El fastidio de los progresistas argentinos es razonable: Vargas Llosa no les deja un flanco obvio del cual puedan asirse fácilmente. El peruano es partidario de la democracia representativa y abomina de las dictaduras de todo pelo y color. Y, en economía, es ferviente partidario de la libertad económica, punto de vista que puede no compartirse pero que no lo transforma en el ogro que nuestros intelectuales K pretenden.
Cada vez más la izquierda local tiene que comerse sapos del tamaño de Cuba, cuyo fracaso y conculcamiento de elementales libertades individuales, no arranca ni una queja de nuestros valerosos intelectuales. O bien Khadafi, que con todo el pueblo sublevado solamente ha merecido alguna mención de apoyo o de inquietud pues no vaya a ser cosa que de esto se aproveche alguna gran potencia.

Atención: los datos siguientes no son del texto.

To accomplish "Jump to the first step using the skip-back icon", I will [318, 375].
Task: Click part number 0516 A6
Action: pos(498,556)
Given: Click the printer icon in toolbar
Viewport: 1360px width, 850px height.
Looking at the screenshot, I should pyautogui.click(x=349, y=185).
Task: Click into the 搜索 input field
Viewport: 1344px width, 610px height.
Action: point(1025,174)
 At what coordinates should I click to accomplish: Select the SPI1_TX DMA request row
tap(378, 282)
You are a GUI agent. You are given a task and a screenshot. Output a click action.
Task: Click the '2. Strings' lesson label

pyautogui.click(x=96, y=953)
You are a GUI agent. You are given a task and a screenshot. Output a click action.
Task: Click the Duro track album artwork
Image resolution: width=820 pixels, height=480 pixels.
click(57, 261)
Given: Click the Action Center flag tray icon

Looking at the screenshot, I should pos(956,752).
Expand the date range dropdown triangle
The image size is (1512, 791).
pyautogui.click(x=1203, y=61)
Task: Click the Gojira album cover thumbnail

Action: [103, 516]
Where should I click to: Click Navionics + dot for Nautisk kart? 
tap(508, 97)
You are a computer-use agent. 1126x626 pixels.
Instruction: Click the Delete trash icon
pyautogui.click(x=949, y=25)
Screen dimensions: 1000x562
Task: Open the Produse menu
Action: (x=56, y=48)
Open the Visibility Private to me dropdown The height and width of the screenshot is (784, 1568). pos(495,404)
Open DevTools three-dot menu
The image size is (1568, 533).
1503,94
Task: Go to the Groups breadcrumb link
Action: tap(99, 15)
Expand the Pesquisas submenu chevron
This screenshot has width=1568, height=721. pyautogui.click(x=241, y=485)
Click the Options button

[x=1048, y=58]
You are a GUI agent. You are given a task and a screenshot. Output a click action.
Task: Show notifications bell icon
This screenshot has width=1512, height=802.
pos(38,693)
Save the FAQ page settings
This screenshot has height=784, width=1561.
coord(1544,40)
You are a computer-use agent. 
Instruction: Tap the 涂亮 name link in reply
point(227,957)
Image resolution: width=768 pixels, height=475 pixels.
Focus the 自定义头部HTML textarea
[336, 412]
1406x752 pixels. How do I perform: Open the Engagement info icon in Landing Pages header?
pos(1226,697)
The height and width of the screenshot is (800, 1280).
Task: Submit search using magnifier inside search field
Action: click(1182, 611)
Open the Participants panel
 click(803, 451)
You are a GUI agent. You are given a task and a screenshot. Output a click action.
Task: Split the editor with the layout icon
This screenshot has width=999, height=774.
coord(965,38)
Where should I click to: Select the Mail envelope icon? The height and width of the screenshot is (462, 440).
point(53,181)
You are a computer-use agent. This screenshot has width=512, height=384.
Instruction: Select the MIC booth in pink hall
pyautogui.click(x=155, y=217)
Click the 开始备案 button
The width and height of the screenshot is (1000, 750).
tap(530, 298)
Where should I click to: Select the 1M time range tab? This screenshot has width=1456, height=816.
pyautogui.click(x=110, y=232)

Sin brújula y con un mundo que evoluciona hacia la dirección contraria de sus pronósticos e ideas, los progresistas argentinos necesitan que, de cuando en cuando se les aparezca un Vargas Llosa a quien agredir y con quien demostrar su fidelidad al modelo y su convicción de que, después de todo, las ilusiones de los setenta aún siguen vigentes.